New Year rush sparks stampede at Vaishno Devi, killing at least 12 pilgrims

Monday 03rd January 2022 04:18 EST
 
 

Jammu: In an unprecedented first of its kind tragedy, 12 devotees were crushed to death and 16 were injured in a stampede near the Vaishno Devi shrine. The disaster happened around 3 am on New Year’s Day while it was still dark on the route to the Vaishno Devi shrine, one of the area’s most revered Hindu sites.

The Shrine Board, chaired by the Jammu and Kashmir lieutenant governor, who also nominates its members, has put the blame on “a scuffle between two groups of pilgrims”.

It has also countered charges of overcrowding by saying that as against the National Green capacity” at 50,000 people per day, only 35,000 were allowed to proceed on 31st and 1st, as a Covid precaution. In this version, the board, the local administration, police and CRPF all did their job well. But widely available visuals and witness accounts tell quite a different tale. Forget social distancing, queues entering and exiting the shrine were swelling into each other, out of control, and the shrine was also filled beyond the brim.

The J&K government has set up a high-level probe. Officials said authorities responded quickly, order within the crowd was restored and the pilgrimage resumed after nearly four hours of the early morning tragedy.

One of the witnesses, Ravinder said the crush happened at a point where huge crowds of people coming down from the shrine meet those going up. He estimated that there were at least 100,000 people. “No one was checking registration slips of the devotees. I have been there many times but never seen such a rush of people,” he said. “It was only when some of us managed to lift a dead body up with our hands and made space for moving the bodies out,” he said.

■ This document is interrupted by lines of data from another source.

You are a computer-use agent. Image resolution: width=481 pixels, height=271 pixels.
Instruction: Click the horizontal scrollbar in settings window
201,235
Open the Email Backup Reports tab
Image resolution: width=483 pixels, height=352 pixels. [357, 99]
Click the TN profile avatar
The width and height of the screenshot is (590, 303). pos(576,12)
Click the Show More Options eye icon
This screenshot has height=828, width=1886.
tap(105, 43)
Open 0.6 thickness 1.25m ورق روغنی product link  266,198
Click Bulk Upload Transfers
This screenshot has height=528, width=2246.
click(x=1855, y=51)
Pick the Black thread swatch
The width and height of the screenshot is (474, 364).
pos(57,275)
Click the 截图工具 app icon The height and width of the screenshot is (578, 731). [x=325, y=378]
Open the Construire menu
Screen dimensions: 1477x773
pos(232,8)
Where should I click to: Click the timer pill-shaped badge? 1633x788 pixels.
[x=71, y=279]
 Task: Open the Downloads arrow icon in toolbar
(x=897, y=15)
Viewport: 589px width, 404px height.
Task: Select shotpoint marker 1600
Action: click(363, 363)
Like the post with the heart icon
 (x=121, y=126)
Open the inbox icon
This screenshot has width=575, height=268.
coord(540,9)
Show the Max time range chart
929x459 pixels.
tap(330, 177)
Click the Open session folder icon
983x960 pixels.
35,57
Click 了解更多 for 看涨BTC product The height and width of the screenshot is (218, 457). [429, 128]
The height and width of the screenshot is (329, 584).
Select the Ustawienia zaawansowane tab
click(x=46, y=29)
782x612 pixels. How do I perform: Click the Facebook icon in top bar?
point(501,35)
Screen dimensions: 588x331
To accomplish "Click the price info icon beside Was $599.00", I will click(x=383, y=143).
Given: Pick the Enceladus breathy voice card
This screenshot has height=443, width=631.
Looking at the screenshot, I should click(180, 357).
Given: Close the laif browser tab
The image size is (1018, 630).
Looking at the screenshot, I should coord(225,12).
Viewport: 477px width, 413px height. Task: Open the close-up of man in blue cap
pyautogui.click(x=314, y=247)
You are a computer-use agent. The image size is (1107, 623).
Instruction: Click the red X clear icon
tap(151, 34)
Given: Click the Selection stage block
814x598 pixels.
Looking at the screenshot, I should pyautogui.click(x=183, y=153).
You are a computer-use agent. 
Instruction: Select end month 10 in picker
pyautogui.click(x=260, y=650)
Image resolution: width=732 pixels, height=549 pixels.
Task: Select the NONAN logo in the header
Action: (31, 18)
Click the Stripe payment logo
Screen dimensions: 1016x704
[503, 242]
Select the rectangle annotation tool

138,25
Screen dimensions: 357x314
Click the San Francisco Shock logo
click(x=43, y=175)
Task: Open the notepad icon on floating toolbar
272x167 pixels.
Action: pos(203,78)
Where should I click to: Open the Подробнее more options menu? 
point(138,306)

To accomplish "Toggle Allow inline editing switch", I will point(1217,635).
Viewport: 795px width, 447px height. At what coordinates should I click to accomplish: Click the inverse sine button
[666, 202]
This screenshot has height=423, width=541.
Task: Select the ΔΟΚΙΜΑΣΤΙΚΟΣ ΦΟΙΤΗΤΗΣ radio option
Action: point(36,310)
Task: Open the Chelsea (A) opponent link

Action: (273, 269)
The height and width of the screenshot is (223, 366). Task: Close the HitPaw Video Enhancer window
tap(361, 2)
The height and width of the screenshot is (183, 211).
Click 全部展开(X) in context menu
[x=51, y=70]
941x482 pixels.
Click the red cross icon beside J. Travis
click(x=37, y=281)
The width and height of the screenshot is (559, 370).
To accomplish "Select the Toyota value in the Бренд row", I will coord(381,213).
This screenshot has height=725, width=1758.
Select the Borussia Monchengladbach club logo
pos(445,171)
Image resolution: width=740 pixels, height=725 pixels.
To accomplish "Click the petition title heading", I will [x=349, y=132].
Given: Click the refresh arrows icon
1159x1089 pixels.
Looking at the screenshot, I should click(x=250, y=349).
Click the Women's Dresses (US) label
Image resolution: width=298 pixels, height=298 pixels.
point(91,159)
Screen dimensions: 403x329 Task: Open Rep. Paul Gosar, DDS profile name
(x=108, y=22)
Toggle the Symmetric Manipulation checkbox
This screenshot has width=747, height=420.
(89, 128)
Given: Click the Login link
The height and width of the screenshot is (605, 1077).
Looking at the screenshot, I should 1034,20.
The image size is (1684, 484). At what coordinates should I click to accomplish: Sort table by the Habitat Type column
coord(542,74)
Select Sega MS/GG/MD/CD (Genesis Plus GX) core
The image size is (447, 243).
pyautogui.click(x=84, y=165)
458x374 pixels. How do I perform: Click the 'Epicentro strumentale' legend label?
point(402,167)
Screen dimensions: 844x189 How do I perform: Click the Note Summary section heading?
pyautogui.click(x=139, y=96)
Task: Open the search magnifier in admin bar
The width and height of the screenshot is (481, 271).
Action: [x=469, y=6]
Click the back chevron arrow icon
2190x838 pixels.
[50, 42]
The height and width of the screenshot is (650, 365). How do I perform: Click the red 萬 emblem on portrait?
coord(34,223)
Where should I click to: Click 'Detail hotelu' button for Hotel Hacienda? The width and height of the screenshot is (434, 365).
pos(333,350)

And while people, especially young people, flocking to the cave shrine to celebrate New Year is a new trend, Vaishno Devi is actually quite accustomed to crowds growing big on special occasions like Navratri and schools’ summer holidays. But if accountability is not fixed, it’s like saying to the dead that it was just their fate. It must instead be pinpointed exactly how crowd management failed. So that in the future crowds’ flow paths stay smooth – and bottlenecks get cleared before lives are lost.